Education: Have you taken the time to fully research the characters and culture in your story? Research implies something much more than a cursory Wikipedia glance, it demands a rigorous academic approach to ensure that the details you are including are authentic, nuanced, and truthful.

When Rebecca Makkai was writing a story about the AIDS epidemic in Chicago in the 1980s for her Pulitzer Prize shortlisted 2018 novel The Great Believers, she employed an academic and grueling study regimen to ensure that the world she portrayed was not only accurate, but full of authentic life. Makkai, who herself identifies as a white, cis-gendered, straight female, was certainly writing out of her element in portraying gay male characters dealing with the new realities of HIV/AIDS in their community, and yet her book received universal praise because it was apparent on every page that she had taken the time to interview the people who had lived through that era. She had mapped out all of the long defunct gay clubs throughout Chicago so that her geography was accurate, and she read all of the existing works about the crisis in Chicago so that even the minutia she included rang true. She had no need to hire “sensitivity readers,” because she was already friends and confidants with the people who had lived the story and they had given their blessing to the work.

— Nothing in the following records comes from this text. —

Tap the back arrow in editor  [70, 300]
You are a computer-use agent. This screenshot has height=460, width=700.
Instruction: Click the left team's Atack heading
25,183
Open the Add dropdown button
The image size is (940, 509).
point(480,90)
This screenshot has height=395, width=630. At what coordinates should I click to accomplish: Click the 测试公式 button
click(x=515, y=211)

Even if you are not someone who believes in sensitivity (if so, why are you a writer?) there is another benefit to educating yourself before you write, above and beyond making it politically correct: it will make your story better! I have seen this from personal experience. I’m fifth generation Appalachian on my father’s side and Irish on my mother’s. I can spot from a mile away an author who has not done his/her/their research on either of those cultures because I have lived them, and no amount of academic study can fully approximate an experience lived. Yet I’d be forgiving if minor details were missed, as long as the broad strokes felt true to my cultural experience, but the trend, particularly in writing about rural West Virginia, is to oversimplify its characters, to take the region’s lack of proper educational opportunities as a sign of lower intelligence, to glamorize and even fetishize poverty to the point where it becomes parody. When I read these stories, I know I am reading an author who doesn’t care enough to respect their characters or their audience. When I read someone like Breece D’J Pancake, a native Appalachian writer, I see my family in his words. I see he and my Dad sitting down with a few bottles of long neck Stroh’s and whiling away an afternoon speaking to one another in their quintessentially, lyrical, mountain manner. If you aren’t willing to put a majority of your work into research, then you aren’t ready to write about anything other than your own personal experience.

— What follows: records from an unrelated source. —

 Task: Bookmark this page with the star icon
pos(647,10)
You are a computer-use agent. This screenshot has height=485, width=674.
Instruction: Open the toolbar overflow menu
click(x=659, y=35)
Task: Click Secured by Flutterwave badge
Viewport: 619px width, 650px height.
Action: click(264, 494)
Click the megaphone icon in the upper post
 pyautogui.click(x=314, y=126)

Exploration: In short, ask yourself if what you’re writing about has already been explored by others who may be closer to the situation than you. Makkai tackled the AIDS crisis in Chicago precisely because it hadn’t been written about much in mainstream media. If you are going to write about the Holocaust, specifically about the European Jewish experience, and you are not Jewish, and are not a direct descendant of a survivor of that dark era, then you are likely treading on ground that others with far more experience, education, and empathy than you have already explored. If, in your research of the Holocaust, you learn about the plight of the Romani people and discover that there have been precious few works of fiction written about their struggle, then perhaps, just perhaps, you’ve found a reason to write about another culture other than your own. To give voice to the previously voiceless had always been one of literature’s most important roles.

A final litmus test: if writing about another culture, identity, or experience that is not your own does not terrify you, you clearly don’t care enough to do the story or the characters justice. Art thrives when it is left uncensored and unfettered, but it is our responsibility as artists to ensure that we pay proper respect to that responsibility and that we always explore our fictional worlds with empathy and education.